The problem, once you get passed the initial sort of rush of seeing this very elaborate shot that shows you a lot of different things in one shot and very impressively, is that it is no character’s point of view.
It is just a sort of God-like shot where you’re presented this whole world and it is spectacular and there have been many fine shots like that – Touch of Evil being one – that were great but I felt that this is Remi’s movie and it needed to be Remi’s perspective.
And I want to know the emotions that lead up to Remi looking into the kitchen. I don’t just want it laid on a platter, you know, just cut to Darth going “You’re my son, Luke.”

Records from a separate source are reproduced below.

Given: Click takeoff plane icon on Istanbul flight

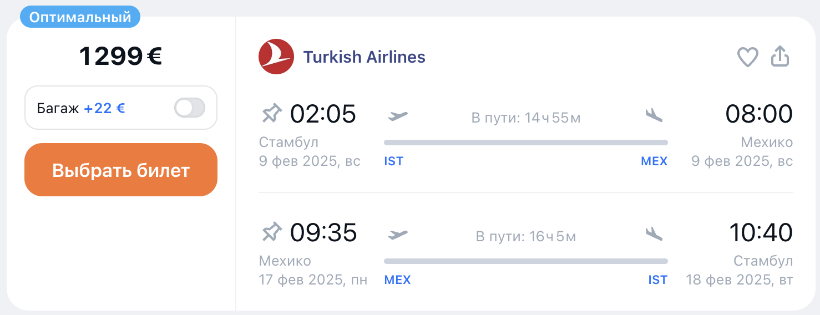Looking at the screenshot, I should coord(397,115).
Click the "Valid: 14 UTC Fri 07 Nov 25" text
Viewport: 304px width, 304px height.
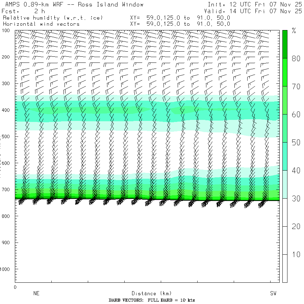(253, 11)
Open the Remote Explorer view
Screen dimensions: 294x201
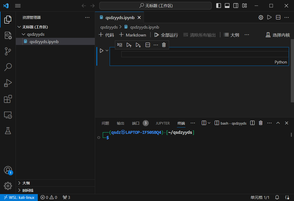8,115
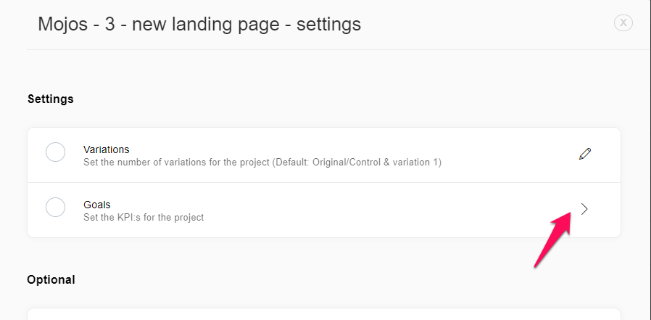Toggle the Variations status circle
Viewport: 651px width, 320px height.
coord(55,152)
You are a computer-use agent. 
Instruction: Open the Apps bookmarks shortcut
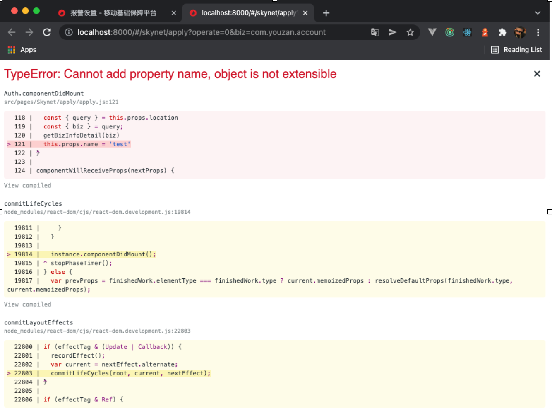[x=22, y=50]
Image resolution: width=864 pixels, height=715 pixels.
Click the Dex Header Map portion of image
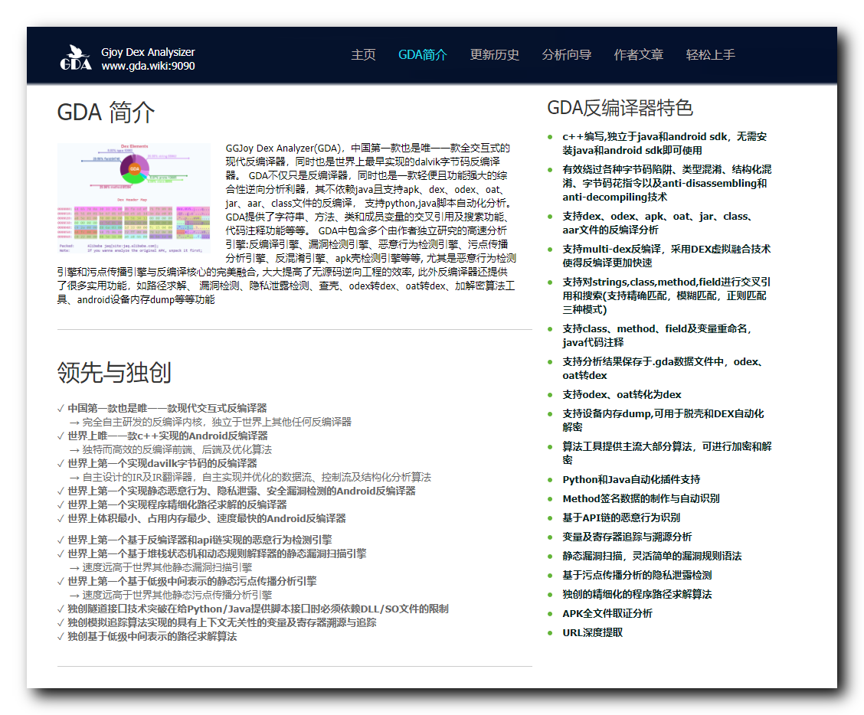click(134, 222)
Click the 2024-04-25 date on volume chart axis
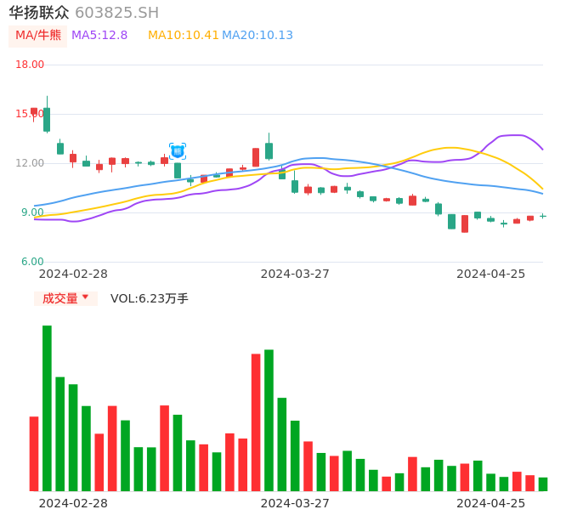Image resolution: width=583 pixels, height=515 pixels. coord(491,503)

We should be with Remi when he has that moment. We should know how he is experiencing it and what is he feeling when he is experiencing it. And you kind of aren’t, this way.
It did lay everything out, but I don’t think that it took the audience with it.
-Brad Bird
Brad Bird’s reasoning confirms what I have written about ‘omniscient POV’: it is weak, or worse, it doesn’t work.
Movies are inherently about empathising, even identifying with characters.
When you step out of the protagonist’s POV, it should be to shift to another POV, most often the antagonist’s, never to take an omniscient POV, because it is devoid of emotion.
One exception: you may use an omniscient POV to create dramatic irony, i.e. to reveal information the protagonist doesn’t know but which has an impact on his journey.
See also:
Introduction to POV
Omniscient POV
Shifting POV
When to Shift?
POV in Ratatouille’s Deleted Scene
POV as Controller of Tone
Karel Segers wrote his first produced screenplay at age 17. Today he is a story analyst with experience in acquisition, development and production. He has trained students worldwide, and worked with half a dozen Academy Award nominees. Karel speaks more European languages than he has fingers on his left hand, which he is still trying to find a use for in his hometown of Sydney, Australia. The languages, not the fingers.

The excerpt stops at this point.